USA Louisiana residents warned of brain-eating organism in their water supply

Water warning culprit is Naegleria fowleri, a type of warm-water-loving microorganism, which can work its way into the brain

Naegleria fowleri amoeba under a microscope

Once in the brain, N fowleri quickly eats brain tissue and causes an infection that with few exceptions kills its hosts within two weeks. Photograph: AP

For the third time in a year, Louisiana residents are being cautioned to watch out for a deadly, brain-eating amoeba-like organism in the water supply in part of the state.

Residents in four towns in St John the Baptist Parish – about 12,500 people in total – are being advised to take special precautions when showering and when swimming in nearby lakes, streams and pools that have been filled with tap water.

The culprit of the water warning is a trophozoite called Naegleria fowleri, a type of warm-water-loving microorganism very closely related to an amoeba (it’s most often referred to as an amoeba in scientific literature).

If the organism is inhaled through the nose it can work its way into the brain. Once there, N fowleri quickly eats brain tissue and causes primary amebic meningoencephalitis (PAM), an infection that with few exceptions kills its hosts within two weeks.

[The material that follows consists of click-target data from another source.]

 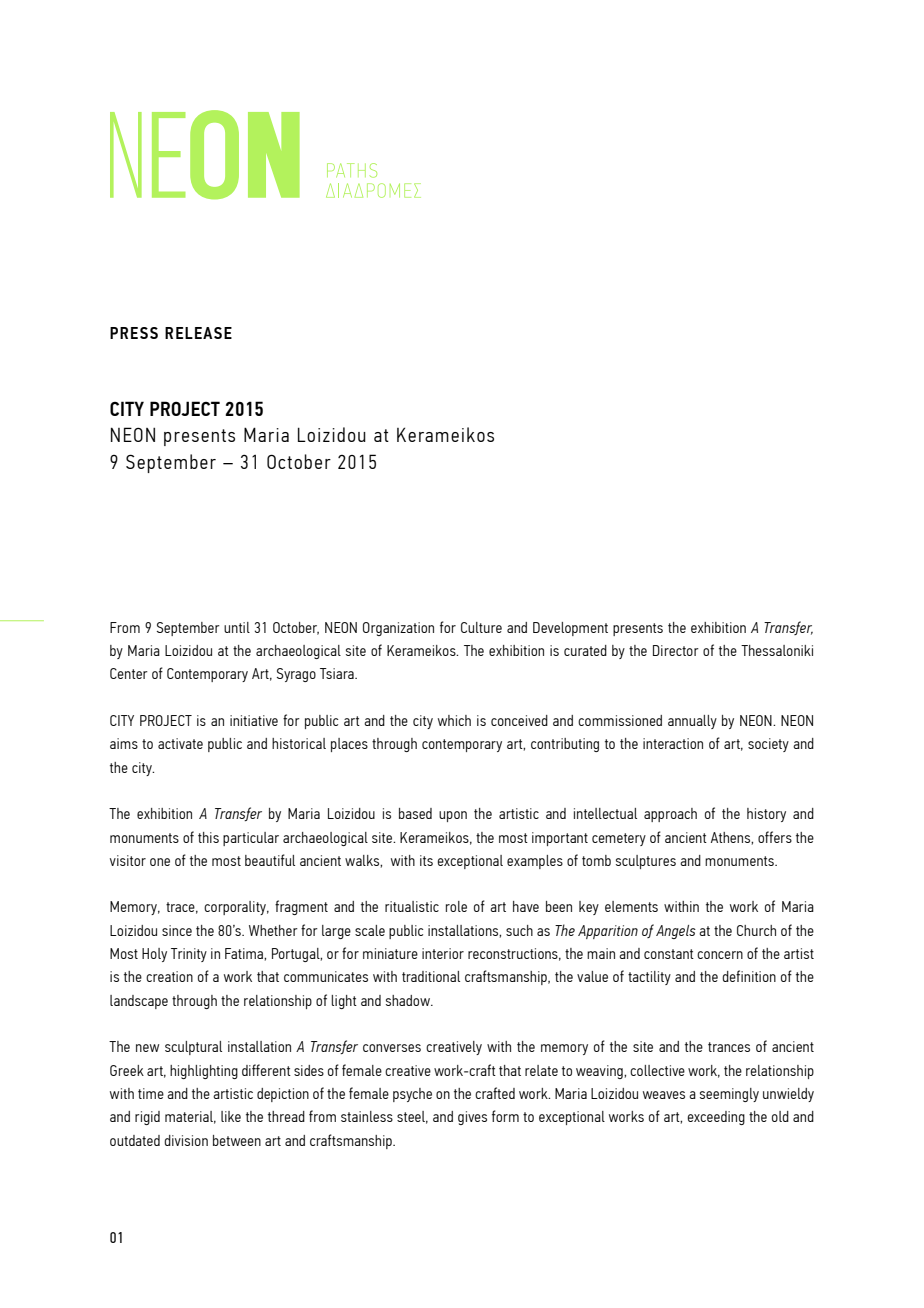 What do you see at coordinates (129, 673) in the screenshot?
I see `Center` at bounding box center [129, 673].
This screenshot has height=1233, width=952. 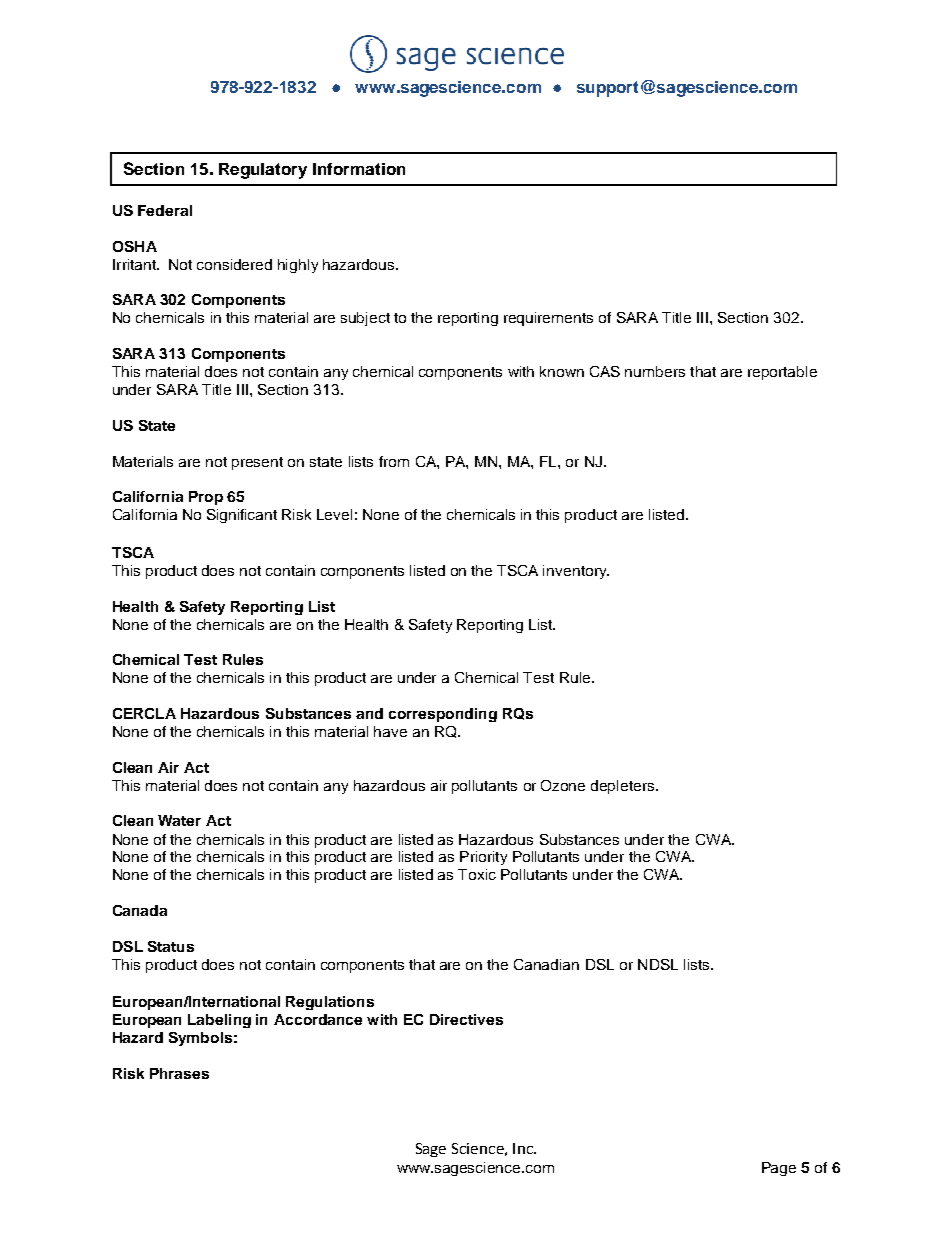 What do you see at coordinates (165, 210) in the screenshot?
I see `Federal` at bounding box center [165, 210].
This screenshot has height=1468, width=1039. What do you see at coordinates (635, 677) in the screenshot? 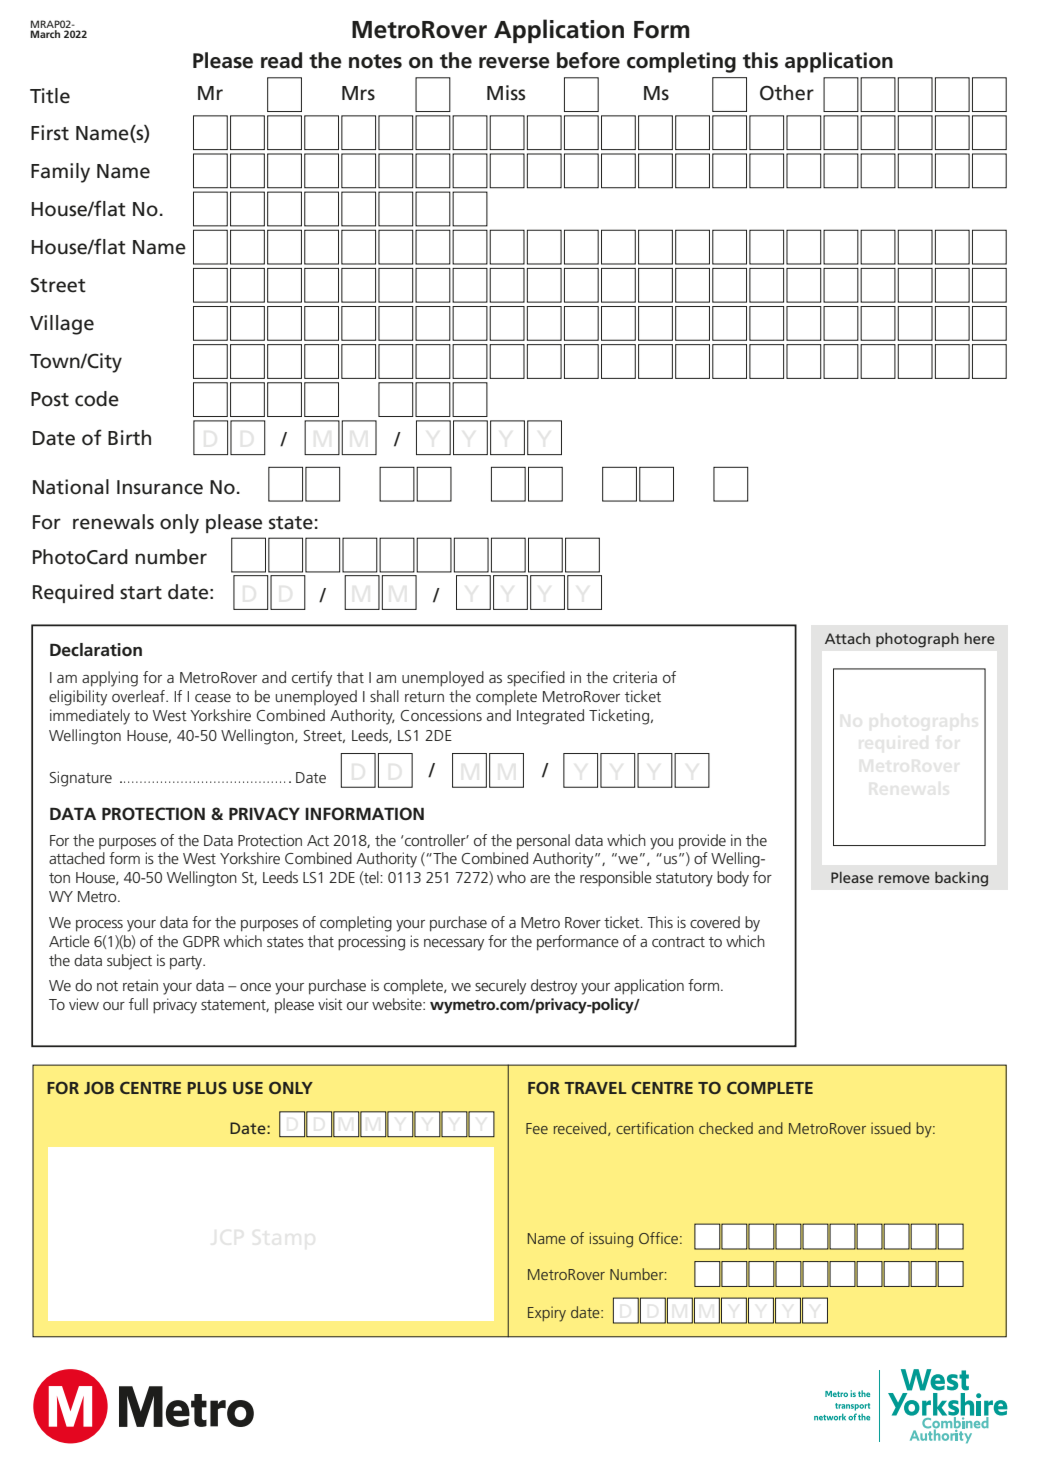
I see `criteria` at bounding box center [635, 677].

While PAM infections are extremely rare in the United States, there’s some concern among experts that the warming waters caused by climate change will increase Naegleria fowleri’s presence in the South, as well as pull the organism out of its southern strongholds and into northern water systems.

“The hotter it gets, the more likely this amoeba will be in our lakes and rivers and streams,” said Dr Jimmy Guidry, Louisiana’s state health officer and medical director. “I’m sure there are other waters systems that have the amoeba that aren’t even looking for it.”

A 4-year-old boy visiting St Bernard Parish, Louisiana from Mississippi was infected and killed by PAM last September. A month later, N fowleri was found in the DeSoto Parish water system, the same parish where two people died from PAM in 2011.

Those incidents prompted Louisiana to rethink how it monitored its water systems. State health officials were trained by the US Centers for Disease Control and Prevention over the last year, and now the state is becoming the first in the nation to regularly test water systems for amoebas and amoeba-like organisms, according to Guidry. The first test results from that program came back on Wednesday. Those tests showed the organism in St John’s Parish, leading to the current warning. Guidry said the organism might be in other parishes as well, but testing all 1,400 of the state’s water systems will take time.

The state is also working on raising the levels of chlorine in several dozen water systems.

“It’s not a public health threat where we need to alarm people, but it’s a serious enough threat that we’re focusing on chlorinating all our water systems,” he said.

Experts are also worried Naegleria fowleri is expanding beyond its usual hotspots in Louisiana to parts of the country where it had previously been too cold for the organism to survive.

There have been 132 cases of PAM caused by N fowleri in the US since 1962, according to the Centers for Disease Control. Only three people are known to have survived the infection. Until recently almost all of those cases have been in the most southern sections of the United States. But over the last decade, there’s been a spate of PAM infections farther north, including two deaths in Minnesota in 2010 and 2012.

Some also believe PAM infections are underdiagnosed, as symptoms can often look similar to those associated with bacterial meningitis. Travis Heggie, an N fowleri expert at Bowling Green State University in Ohio, said increased education about the infection is needed in the medical field in order to accurately assess how prevalent it is.

“Naegleria is common in the environment and it’s killing more people than we realize,” he said. “It’s just not being diagnosed. We’re still in the very early stages of creating awareness about it.”